§ **Extract**

━━━━━━━━

As I write this, Republicans and Democrats are at odds over what is now a $1.6 trillion coronavirus-related stimulus bill.
One major point of contention is a $500 billion loan and loan guarantee program, which Democrats are resisting as a “slush fund” for favored businesses, while Republicans defend it as “precise and targeted measures of relief to particularly distressed industries that are at risk of hemorrhaging jobs and closing down if we don’t.”
Major airlines, represented by Airlines for America (A4A), are still holding out for grants in addition to loans, for which their case is very weak. As many critics have pointed out, airlines have been making record profits over the past seven years and have spent their windfalls partly on new planes but also significantly on stock buybacks that add to senior executives’ compensation.
Unlike airports, which operate far more conservatively and maintain large reserve funds (demanded by their bondholders), airlines have done nothing like that, operating balls-to-the-wall as if good financial times would never end. So now they want taxpayers to reward them with grants?
A virtue of the $500 billion loan program in the latest Senate bill is that it is only for loans, not grants. And the loans are to be “at a rate that reflects the risk involved” and “not less than pre-coronavirus interest rates,” and with the duration to be “as short as practicable and in any case not longer than five years.”
These principles are reflective of the wisdom of banker and journalist Walter Bagehot, who in his 1873 book Lombard Street called for governments facing a serious economic crisis to offer loans quickly, at a “penalty rate of interest” and backed by collateral. Bagehot was addressing the possible insolvency of banks, but the point is applicable to the Boeings, airlines, cruise lines, hotels, etc. that are crying for bailouts today.

━━━━━━━━

§ **Data provided**
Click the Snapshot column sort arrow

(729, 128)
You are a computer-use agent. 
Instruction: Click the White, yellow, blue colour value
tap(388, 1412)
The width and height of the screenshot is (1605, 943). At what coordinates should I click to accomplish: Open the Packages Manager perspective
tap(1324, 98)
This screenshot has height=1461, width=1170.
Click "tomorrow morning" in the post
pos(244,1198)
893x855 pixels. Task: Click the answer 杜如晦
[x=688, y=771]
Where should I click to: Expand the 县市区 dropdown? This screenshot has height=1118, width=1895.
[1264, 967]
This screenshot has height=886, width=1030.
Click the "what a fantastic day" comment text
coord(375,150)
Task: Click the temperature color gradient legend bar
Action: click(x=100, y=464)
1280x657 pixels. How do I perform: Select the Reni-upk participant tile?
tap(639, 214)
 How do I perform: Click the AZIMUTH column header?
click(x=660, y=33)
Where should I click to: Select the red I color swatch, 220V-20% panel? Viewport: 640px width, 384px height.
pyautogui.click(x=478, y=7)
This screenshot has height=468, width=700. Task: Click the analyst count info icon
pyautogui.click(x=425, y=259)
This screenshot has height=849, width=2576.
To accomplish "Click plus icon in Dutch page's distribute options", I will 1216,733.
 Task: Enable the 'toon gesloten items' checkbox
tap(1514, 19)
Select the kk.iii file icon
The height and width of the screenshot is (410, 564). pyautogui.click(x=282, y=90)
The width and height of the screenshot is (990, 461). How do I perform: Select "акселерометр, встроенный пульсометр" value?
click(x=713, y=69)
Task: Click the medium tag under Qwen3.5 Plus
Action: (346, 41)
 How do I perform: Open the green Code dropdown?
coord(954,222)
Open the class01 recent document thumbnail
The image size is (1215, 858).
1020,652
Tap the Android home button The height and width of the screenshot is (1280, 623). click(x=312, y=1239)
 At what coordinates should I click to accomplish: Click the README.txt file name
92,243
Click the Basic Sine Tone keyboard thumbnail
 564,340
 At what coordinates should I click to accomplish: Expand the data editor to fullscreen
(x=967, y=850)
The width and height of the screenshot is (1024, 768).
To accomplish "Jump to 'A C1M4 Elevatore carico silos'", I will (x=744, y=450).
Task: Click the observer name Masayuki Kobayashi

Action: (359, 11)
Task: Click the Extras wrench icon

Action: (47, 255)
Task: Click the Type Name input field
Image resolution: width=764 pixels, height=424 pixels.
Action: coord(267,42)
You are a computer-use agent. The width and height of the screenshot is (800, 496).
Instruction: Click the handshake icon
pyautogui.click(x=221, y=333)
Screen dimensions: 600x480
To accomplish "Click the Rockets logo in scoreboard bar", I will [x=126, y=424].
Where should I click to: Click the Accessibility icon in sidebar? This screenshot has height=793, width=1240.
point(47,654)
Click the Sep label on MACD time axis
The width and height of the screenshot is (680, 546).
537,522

━━━━━━━━

§ **Tasks to perform**
**A.** Rewrite the stimulus commentary from "Major airlines, represented" up to and including "them with grants?", replacing "grants" with "subsidies" throughout.
**B.** Answer these questions from the stimulus commentary:
(i) What is the title of the 1873 book by Walter Bagehot?
(ii) Who demands that airports maintain large reserve funds?
(iii) What is the longest loan duration the Senate bill allows?
**C.** Continue the stimulus bill commentary, beginning right after its final sentence.

§ **Task answers**
**A.**
Major airlines, represented by Airlines for America (A4A), are still holding out for subsidies in addition to loans, for which their case is very weak. As many critics have pointed out, airlines have been making record profits over the past seven years and have spent their windfalls partly on new planes but also significantly on stock buybacks that add to senior executives’ compensation.
Unlike airports, which operate far more conservatively and maintain large reserve funds (demanded by their bondholders), airlines have done nothing like that, operating balls-to-the-wall as if good financial times would never end. So now they want taxpayers to reward them with subsidies?

**B.**
(i) Lombard Street
(ii) Their bondholders
(iii) Five years

**C.**
The point of charging reasonable interest rates and demanding collateral is to separate reasonably well-run firms from those that failed to run their businesses prudently. Taxpayers should not be put at financial risk by lending their money to poorly-run businesses. Of course, the government has taken actions that drastically reduce many businesses’ revenues in the short-term, but that is still no reason to throw caution to the wind and bail out everybody.
Democratic lawmakers’ criticisms of many of the details have some merit and substance, though calling the program a slush-fund is over the top. As The Wall Street Journal editorialized on Saturday, giving the Treasury considerable discretion over who does and does not get loans, and keeping recipient identities secret, is “a recipe for picking winners and losers, and thus for bitter political fights,” such as we are now seeing. The Journal argues for a special facility open to all businesses, “not merely to those the Treasury decides are worthy.”
Boeing, for example, is a huge and valuable company, but it has been poorly managed in recent years. In no way should it be singled out for special treatment, as the current bill does. Similarly, the airlines should not have their own program in the bill.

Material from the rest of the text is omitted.